Access biclassification information from an eQTLObject.

Description

Access biclassification information from an eQTLObject.

Method to access eQTLObject biclassify information.

Usage

load_biclassify_info(x)

## S4 method for signature 'eQTLObject'
load_biclassify_info(x)

Arguments

x

An eQTLObject.

Value

A character or list containing biclassification information.

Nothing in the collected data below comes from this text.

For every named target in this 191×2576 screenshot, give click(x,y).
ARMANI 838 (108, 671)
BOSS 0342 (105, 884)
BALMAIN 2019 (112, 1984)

biclassify information of eQTLObject.

Examples

data(EQTL_obj)
  load_biclassify_info(EQTL_obj)

Access cell grouping information from an eQTLObject

Description

Access cell grouping information from an eQTLObject

Method to access eQTLObject cell grouping information.

Usage

load_group_info(x)

## S4 method for signature 'eQTLObject'
load_group_info(x)

Arguments

x

An eQTLObject.

Value

A data frame with grouping information.

A data frame with cell group assignments.

Examples

data(EQTL_obj)
  load_group_info(EQTL_obj)

Access species information from an eQTLObject.

Description

Access species information from an eQTLObject.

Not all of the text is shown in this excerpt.